» Brief:
Exact copies of the records below are needed, free of pictures.

» Material provided:

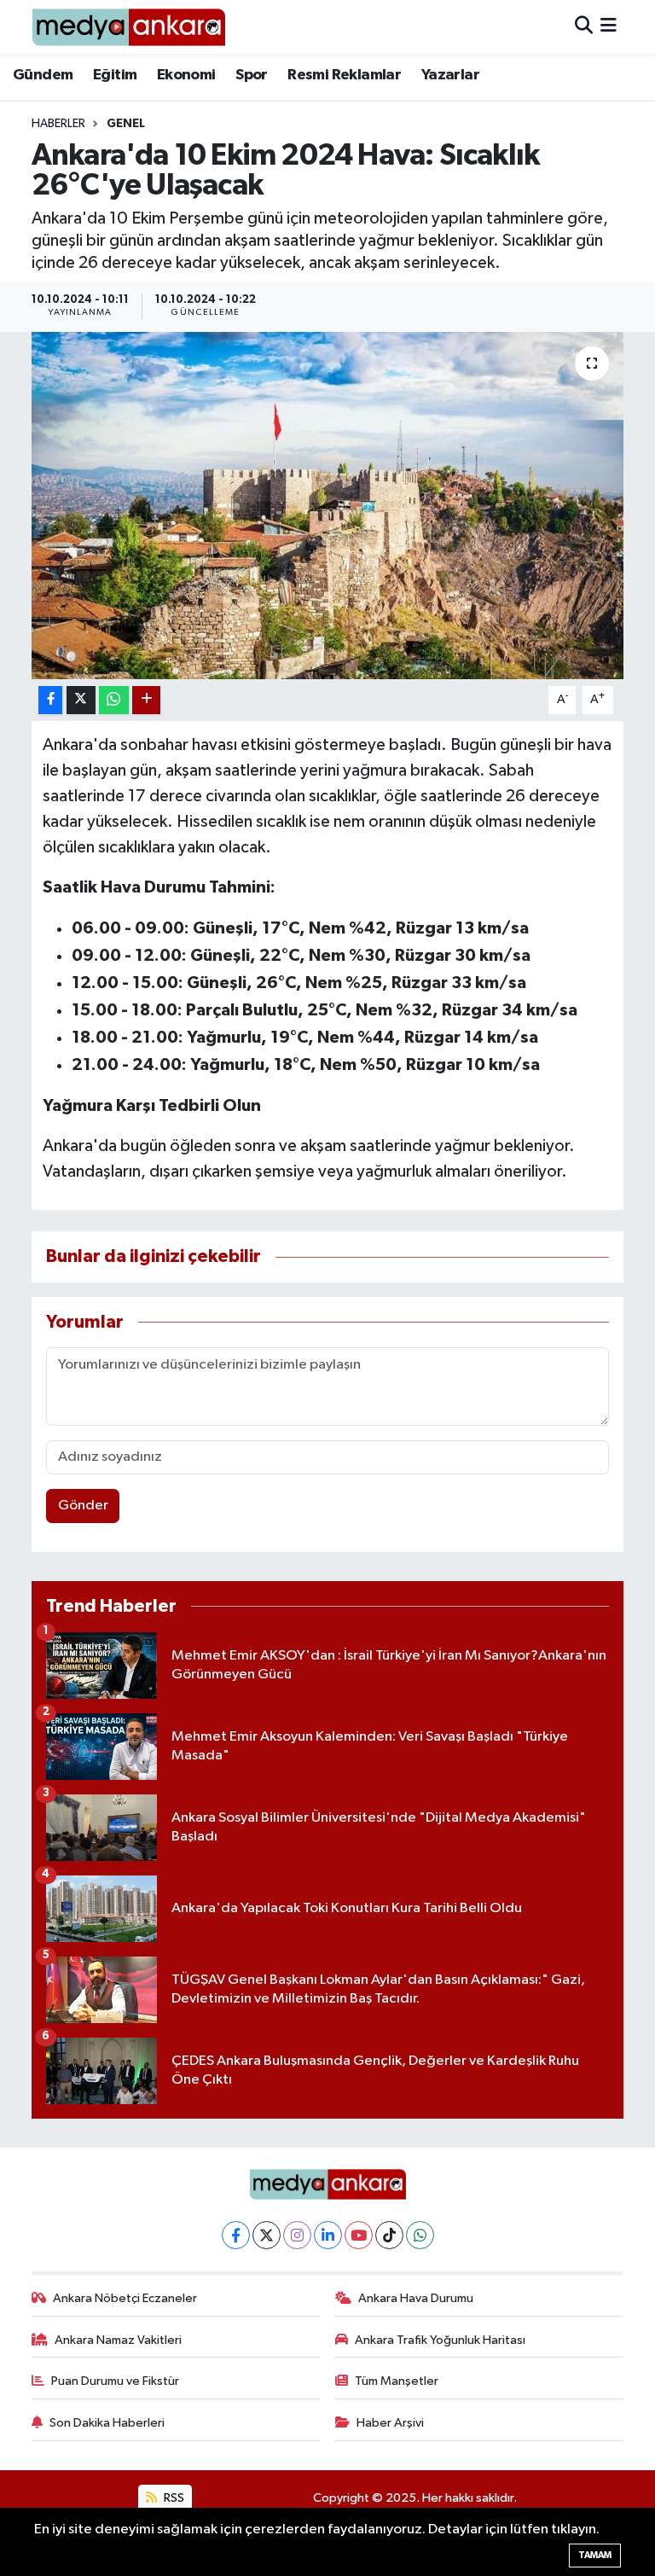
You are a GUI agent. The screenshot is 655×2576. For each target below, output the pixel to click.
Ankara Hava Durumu (415, 2298)
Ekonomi (186, 75)
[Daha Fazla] (146, 700)
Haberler (58, 124)
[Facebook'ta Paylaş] (50, 700)
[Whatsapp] (420, 2235)
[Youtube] (359, 2235)
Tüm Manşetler (396, 2381)
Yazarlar (450, 75)
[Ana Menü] (608, 27)
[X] (266, 2235)
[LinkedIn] (328, 2235)
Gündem (42, 75)
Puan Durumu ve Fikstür (115, 2381)
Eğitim (114, 75)
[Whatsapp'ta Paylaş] (114, 700)
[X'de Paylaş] (81, 700)
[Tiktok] (389, 2235)
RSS (172, 2498)
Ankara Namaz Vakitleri (118, 2340)
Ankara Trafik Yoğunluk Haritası (440, 2340)
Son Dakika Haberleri (107, 2422)
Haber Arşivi (390, 2422)
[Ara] (584, 27)
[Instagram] (297, 2235)
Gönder (83, 1505)
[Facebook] (236, 2235)
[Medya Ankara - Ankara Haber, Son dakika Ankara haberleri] (128, 26)
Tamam (595, 2555)
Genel (126, 124)
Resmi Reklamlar (344, 75)
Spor (251, 75)
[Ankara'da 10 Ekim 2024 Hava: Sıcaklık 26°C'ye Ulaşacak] (328, 505)
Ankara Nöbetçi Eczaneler (125, 2298)
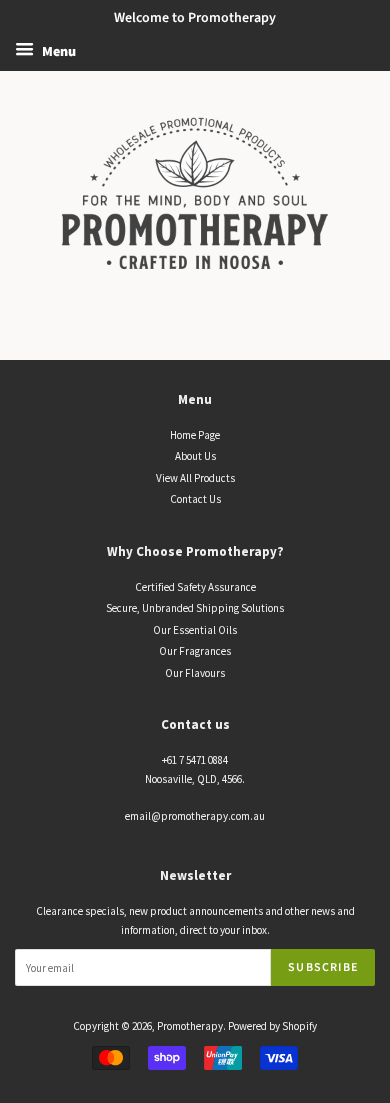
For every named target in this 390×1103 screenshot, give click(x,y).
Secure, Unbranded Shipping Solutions (195, 608)
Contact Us (195, 499)
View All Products (195, 478)
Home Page (195, 435)
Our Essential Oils (195, 630)
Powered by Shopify (272, 1026)
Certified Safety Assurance (195, 587)
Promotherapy (190, 1026)
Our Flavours (195, 673)
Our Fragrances (195, 651)
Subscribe (323, 967)
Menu (57, 52)
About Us (195, 456)
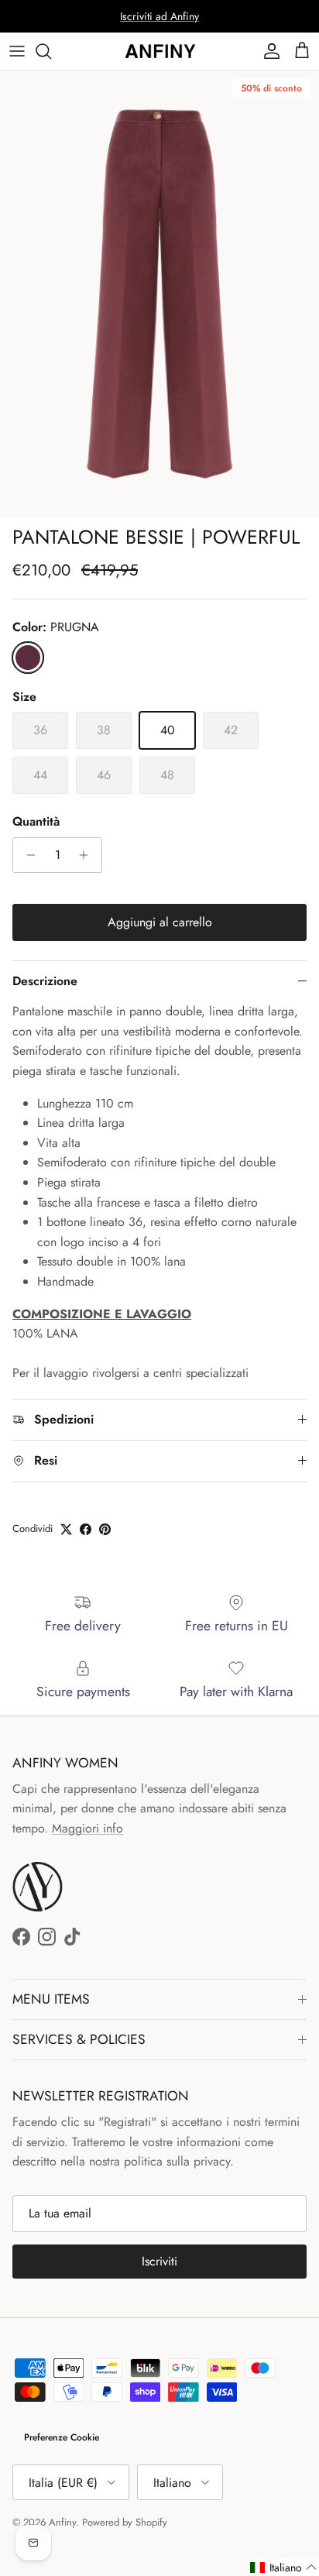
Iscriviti (159, 2261)
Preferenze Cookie (61, 2437)
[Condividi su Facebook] (85, 1529)
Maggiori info (87, 1828)
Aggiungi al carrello (160, 922)
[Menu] (17, 51)
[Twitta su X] (66, 1529)
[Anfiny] (159, 51)
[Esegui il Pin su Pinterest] (105, 1529)
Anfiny (62, 2522)
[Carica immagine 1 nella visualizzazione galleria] (159, 293)
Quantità (36, 821)
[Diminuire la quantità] (26, 855)
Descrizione (44, 981)
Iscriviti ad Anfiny (159, 16)
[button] (284, 2567)
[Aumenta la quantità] (87, 855)
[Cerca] (51, 51)
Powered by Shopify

» Task response:
You are a GUI agent. The screenshot is 655×2576. For each target below, output the pixel to click.
Ankara Hava Durumu (415, 2298)
Ekonomi (186, 75)
[Daha Fazla] (146, 700)
Haberler (58, 124)
[Facebook'ta Paylaş] (50, 700)
[Whatsapp] (420, 2235)
[Youtube] (359, 2235)
Tüm Manşetler (396, 2381)
Yazarlar (450, 75)
[Ana Menü] (608, 27)
[X] (266, 2235)
[LinkedIn] (328, 2235)
Gündem (42, 75)
Puan Durumu ve Fikstür (115, 2381)
Eğitim (114, 75)
[Whatsapp'ta Paylaş] (114, 700)
[X'de Paylaş] (81, 700)
[Tiktok] (389, 2235)
RSS (172, 2498)
Ankara Namaz Vakitleri (118, 2340)
Ankara Trafik Yoğunluk Haritası (440, 2340)
Son Dakika Haberleri (107, 2422)
Haber Arşivi (390, 2422)
[Ara] (584, 27)
[Instagram] (297, 2235)
Gönder (83, 1505)
[Facebook] (236, 2235)
[Medya Ankara - Ankara Haber, Son dakika Ankara haberleri] (128, 26)
Tamam (595, 2555)
Genel (126, 124)
Resmi Reklamlar (344, 75)
Spor (251, 75)
[Ankara'da 10 Ekim 2024 Hava: Sıcaklık 26°C'ye Ulaşacak] (328, 505)
Ankara Nöbetçi Eczaneler (125, 2298)
For every named target in this 390×1103 screenshot, give click(x,y).
Secure, Unbranded Shipping Solutions (195, 608)
Contact Us (195, 499)
View All Products (195, 478)
Home Page (195, 435)
Our Essential Oils (195, 630)
Powered by Shopify (272, 1026)
Certified Safety Assurance (195, 587)
Promotherapy (190, 1026)
Our Flavours (195, 673)
Our Fragrances (195, 651)
Subscribe (323, 967)
Menu (57, 52)
About Us (195, 456)
Iscriviti (159, 2261)
Preferenze Cookie (61, 2437)
[Condividi su Facebook] (85, 1529)
Maggiori info (87, 1828)
Aggiungi al carrello (160, 922)
[Menu] (17, 51)
[Twitta su X] (66, 1529)
[Anfiny] (159, 51)
[Esegui il Pin su Pinterest] (105, 1529)
Anfiny (62, 2522)
[Carica immagine 1 nella visualizzazione galleria] (159, 293)
Quantità (36, 821)
[Diminuire la quantità] (26, 855)
Descrizione (44, 981)
Iscriviti ad Anfiny (159, 16)
[button] (284, 2567)
[Aumenta la quantità] (87, 855)
[Cerca] (51, 51)
Powered by Shopify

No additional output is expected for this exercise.